(Saved data entries)
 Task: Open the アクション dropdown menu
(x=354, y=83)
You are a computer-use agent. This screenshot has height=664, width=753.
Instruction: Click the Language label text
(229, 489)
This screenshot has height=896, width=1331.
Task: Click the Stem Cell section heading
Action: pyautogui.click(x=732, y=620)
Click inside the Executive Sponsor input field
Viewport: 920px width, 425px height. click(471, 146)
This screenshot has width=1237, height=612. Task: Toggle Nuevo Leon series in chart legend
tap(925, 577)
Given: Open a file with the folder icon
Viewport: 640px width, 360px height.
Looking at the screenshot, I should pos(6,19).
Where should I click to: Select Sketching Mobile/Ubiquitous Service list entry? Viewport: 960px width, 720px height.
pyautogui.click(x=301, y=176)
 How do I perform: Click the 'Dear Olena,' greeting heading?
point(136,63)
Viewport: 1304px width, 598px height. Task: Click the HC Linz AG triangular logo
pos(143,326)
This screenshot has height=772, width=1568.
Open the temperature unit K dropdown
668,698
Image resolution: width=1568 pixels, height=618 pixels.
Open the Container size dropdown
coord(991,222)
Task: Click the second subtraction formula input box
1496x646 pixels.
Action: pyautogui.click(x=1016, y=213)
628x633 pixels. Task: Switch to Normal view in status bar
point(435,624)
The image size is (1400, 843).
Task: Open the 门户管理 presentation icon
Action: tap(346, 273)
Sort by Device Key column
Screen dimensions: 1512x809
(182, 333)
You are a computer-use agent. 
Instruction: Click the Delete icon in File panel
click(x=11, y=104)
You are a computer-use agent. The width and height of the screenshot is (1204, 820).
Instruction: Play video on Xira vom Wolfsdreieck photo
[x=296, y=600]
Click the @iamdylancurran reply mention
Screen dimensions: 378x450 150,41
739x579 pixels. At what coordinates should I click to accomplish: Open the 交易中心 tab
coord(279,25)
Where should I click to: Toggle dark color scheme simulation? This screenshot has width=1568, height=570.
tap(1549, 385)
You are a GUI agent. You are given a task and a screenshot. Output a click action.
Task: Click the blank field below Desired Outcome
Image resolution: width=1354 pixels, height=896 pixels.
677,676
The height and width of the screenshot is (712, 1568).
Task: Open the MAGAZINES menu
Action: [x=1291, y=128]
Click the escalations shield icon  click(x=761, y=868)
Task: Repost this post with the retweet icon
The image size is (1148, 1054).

Your goal ▸ Give an exact reproduction of the lines from the one with "628x633 pixels. Task: Switch" to the final line of the entries, including both.

Solved exercise ▸
628x633 pixels. Task: Switch to Normal view in status bar
point(435,624)
The image size is (1400, 843).
Task: Open the 门户管理 presentation icon
Action: tap(346, 273)
Sort by Device Key column
Screen dimensions: 1512x809
(182, 333)
You are a computer-use agent. 
Instruction: Click the Delete icon in File panel
click(x=11, y=104)
You are a computer-use agent. The width and height of the screenshot is (1204, 820).
Instruction: Play video on Xira vom Wolfsdreieck photo
[x=296, y=600]
Click the @iamdylancurran reply mention
Screen dimensions: 378x450 150,41
739x579 pixels. At what coordinates should I click to accomplish: Open the 交易中心 tab
coord(279,25)
Where should I click to: Toggle dark color scheme simulation? This screenshot has width=1568, height=570.
tap(1549, 385)
You are a GUI agent. You are given a task and a screenshot. Output a click action.
Task: Click the blank field below Desired Outcome
Image resolution: width=1354 pixels, height=896 pixels.
677,676
The height and width of the screenshot is (712, 1568).
Task: Open the MAGAZINES menu
Action: [x=1291, y=128]
Click the escalations shield icon  click(x=761, y=868)
Task: Repost this post with the retweet icon
The image size is (1148, 1054).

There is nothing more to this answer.